PROBLEM DETAILS:
Put each line of the material into a JSON list of strings, one string per line, leaving out any blank lines.

::::

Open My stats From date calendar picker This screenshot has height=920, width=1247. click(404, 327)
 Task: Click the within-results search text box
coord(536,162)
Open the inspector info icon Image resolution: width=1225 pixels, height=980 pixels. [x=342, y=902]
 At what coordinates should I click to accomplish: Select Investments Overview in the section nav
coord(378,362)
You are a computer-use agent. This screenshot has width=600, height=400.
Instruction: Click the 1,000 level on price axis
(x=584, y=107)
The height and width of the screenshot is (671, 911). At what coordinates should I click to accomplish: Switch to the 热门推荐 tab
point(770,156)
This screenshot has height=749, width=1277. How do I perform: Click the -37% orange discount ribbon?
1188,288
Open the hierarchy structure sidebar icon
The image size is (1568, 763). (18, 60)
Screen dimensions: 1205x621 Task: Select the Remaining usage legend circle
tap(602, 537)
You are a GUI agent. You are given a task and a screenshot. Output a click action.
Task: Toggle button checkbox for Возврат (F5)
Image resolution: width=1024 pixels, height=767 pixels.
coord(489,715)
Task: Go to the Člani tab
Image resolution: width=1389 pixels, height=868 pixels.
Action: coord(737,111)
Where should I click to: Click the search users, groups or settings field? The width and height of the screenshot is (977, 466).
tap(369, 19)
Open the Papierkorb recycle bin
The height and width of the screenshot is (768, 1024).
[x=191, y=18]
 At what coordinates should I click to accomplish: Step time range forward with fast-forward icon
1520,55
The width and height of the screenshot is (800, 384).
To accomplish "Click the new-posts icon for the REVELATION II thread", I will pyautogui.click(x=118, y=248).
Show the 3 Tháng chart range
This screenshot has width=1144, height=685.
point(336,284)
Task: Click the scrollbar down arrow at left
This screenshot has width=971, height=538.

::::

EXERCISE OUTPUT:
[
  "Open My stats From date calendar picker This screenshot has height=920, width=1247. click(404, 327)",
  " Task: Click the within-results search text box",
  "coord(536,162)",
  "Open the inspector info icon Image resolution: width=1225 pixels, height=980 pixels. [x=342, y=902]",
  " At what coordinates should I click to accomplish: Select Investments Overview in the section nav",
  "coord(378,362)",
  "You are a computer-use agent. This screenshot has width=600, height=400.",
  "Instruction: Click the 1,000 level on price axis",
  "(x=584, y=107)",
  "The height and width of the screenshot is (671, 911). At what coordinates should I click to accomplish: Switch to the 热门推荐 tab",
  "point(770,156)",
  "This screenshot has height=749, width=1277. How do I perform: Click the -37% orange discount ribbon?",
  "1188,288",
  "Open the hierarchy structure sidebar icon",
  "The image size is (1568, 763). (18, 60)",
  "Screen dimensions: 1205x621 Task: Select the Remaining usage legend circle",
  "tap(602, 537)",
  "You are a GUI agent. You are given a task and a screenshot. Output a click action.",
  "Task: Toggle button checkbox for Возврат (F5)",
  "Image resolution: width=1024 pixels, height=767 pixels.",
  "coord(489,715)",
  "Task: Go to the Člani tab",
  "Image resolution: width=1389 pixels, height=868 pixels.",
  "Action: coord(737,111)",
  "Where should I click to: Click the search users, groups or settings field? The width and height of the screenshot is (977, 466).",
  "tap(369, 19)",
  "Open the Papierkorb recycle bin",
  "The height and width of the screenshot is (768, 1024).",
  "[x=191, y=18]",
  " At what coordinates should I click to accomplish: Step time range forward with fast-forward icon",
  "1520,55",
  "The width and height of the screenshot is (800, 384).",
  "To accomplish \"Click the new-posts icon for the REVELATION II thread\", I will pyautogui.click(x=118, y=248).",
  "Show the 3 Tháng chart range",
  "This screenshot has width=1144, height=685.",
  "point(336,284)",
  "Task: Click the scrollbar down arrow at left",
  "This screenshot has width=971, height=538."
]